6. The Texas landscape
Texas is one of the largest and most competitive PI treatment markets in the country — dense metro referral networks, high crash volumes, and an active plaintiff’s bar. The dynamics differ by metro:
- Houston — sheer scale: more cases, more firms, more competing clinics. Operations are the differentiator because attorneys always have an alternative.
- Dallas–Fort Worth — a sprawling metroplex where referral relationships span dozens of suburbs and the after-hours call is the norm, not the exception.
- San Antonio — a relationship market where a smaller circle of firms and clinics know each other, and reputation compounds fast in both directions.

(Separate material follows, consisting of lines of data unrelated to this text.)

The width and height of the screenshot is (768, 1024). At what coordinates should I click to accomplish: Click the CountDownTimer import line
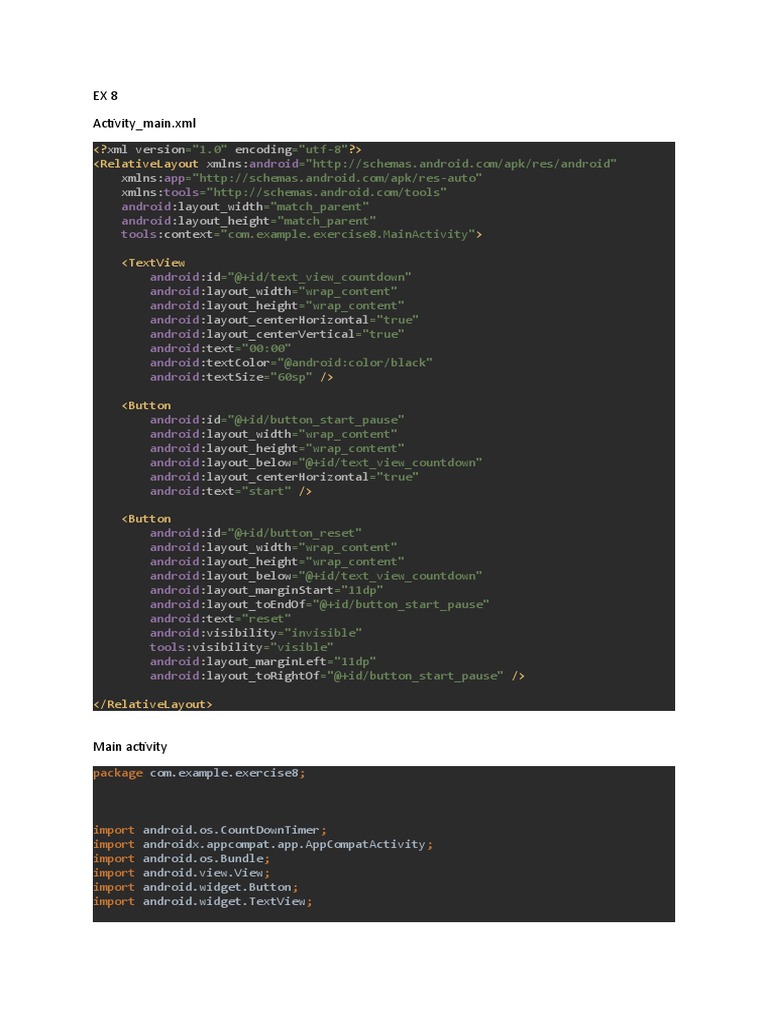pos(209,830)
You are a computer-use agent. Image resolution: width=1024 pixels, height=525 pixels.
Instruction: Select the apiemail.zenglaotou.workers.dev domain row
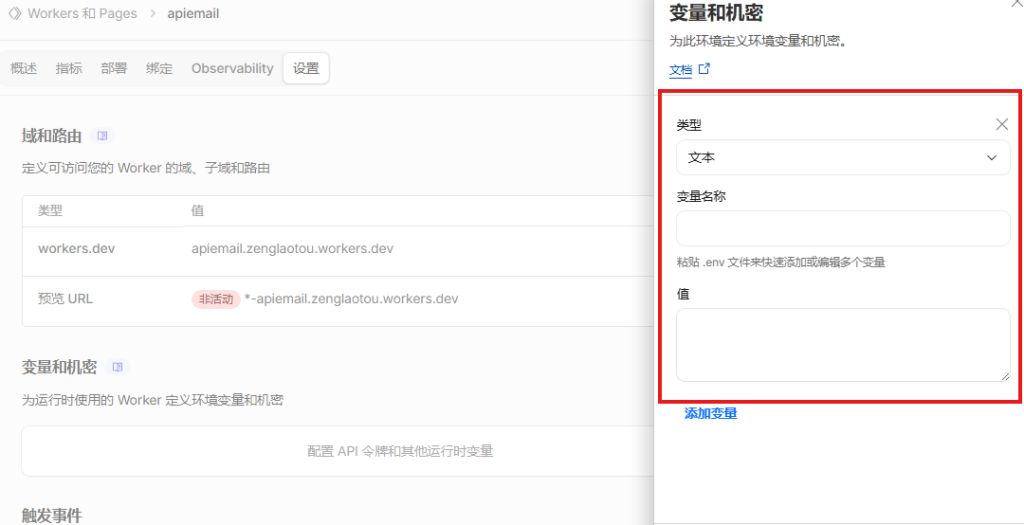click(338, 249)
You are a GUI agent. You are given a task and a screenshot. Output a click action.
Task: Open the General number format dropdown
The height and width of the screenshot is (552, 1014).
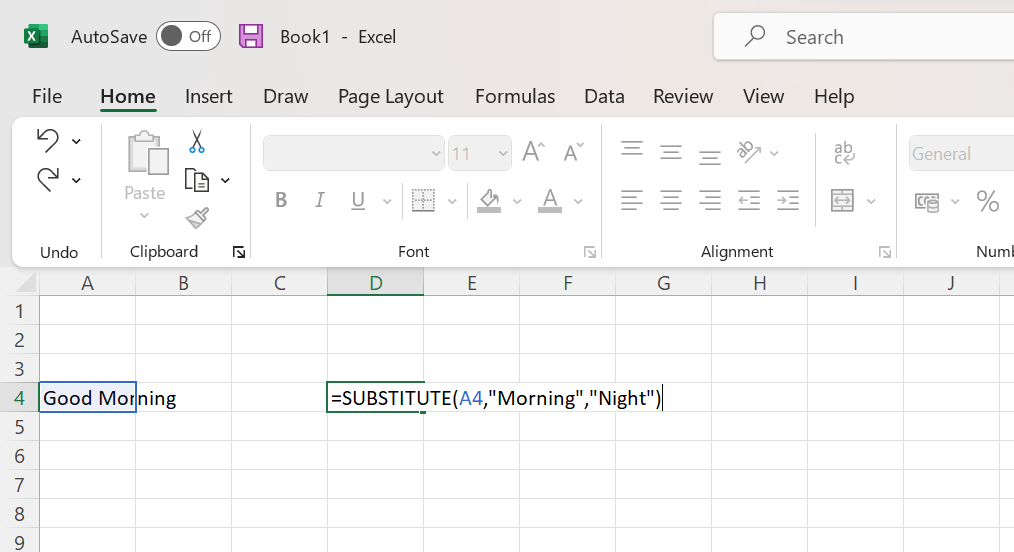click(x=960, y=154)
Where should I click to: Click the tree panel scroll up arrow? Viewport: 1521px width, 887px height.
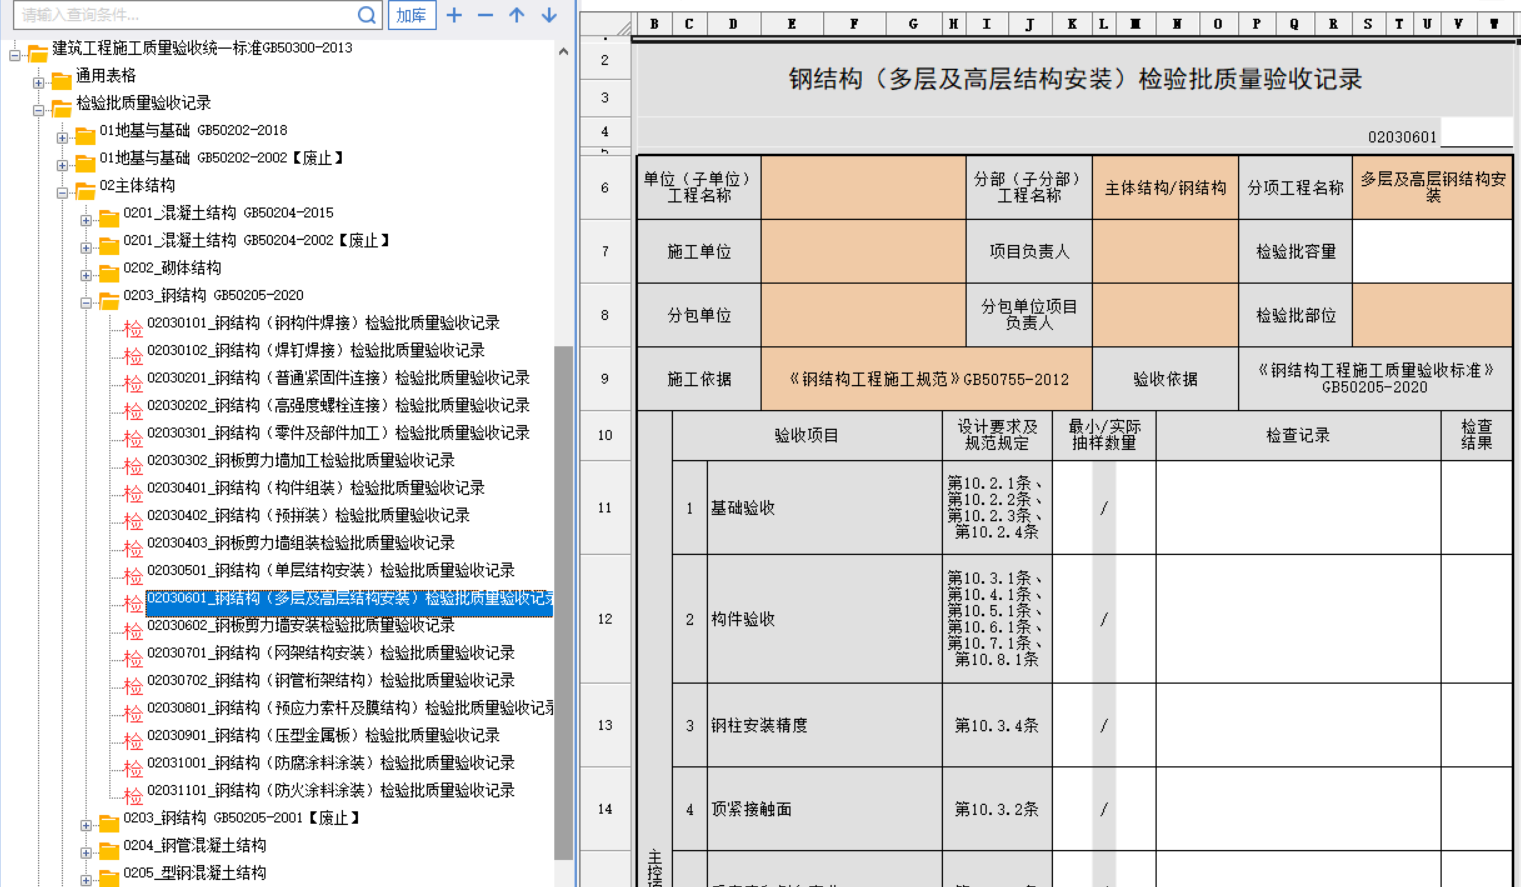pos(563,52)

Workers’ comp adds a second dimension across all three metros — hard regulatory deadlines, work-status reporting, and designated-doctor logistics that punish loose operations even faster than PI does.
7. The operational scorecard
If you run a PI practice, grade yourself honestly on five questions:
- What percentage of inbound calls — including after hours — get answered live?
- How long does an attorney wait for a status update or records request?
- Who is watching treatment cadence across every active case, today?
- If your best front desk person quit tomorrow, what walks out the door with them?
- How many vendors, contracts, and logins does your operation depend on?
Practices that score well on these five win referrals from the ones that don’t. The encouraging news: every one of them is fixable with systems — and increasingly, with a single agent instead of five more vendors.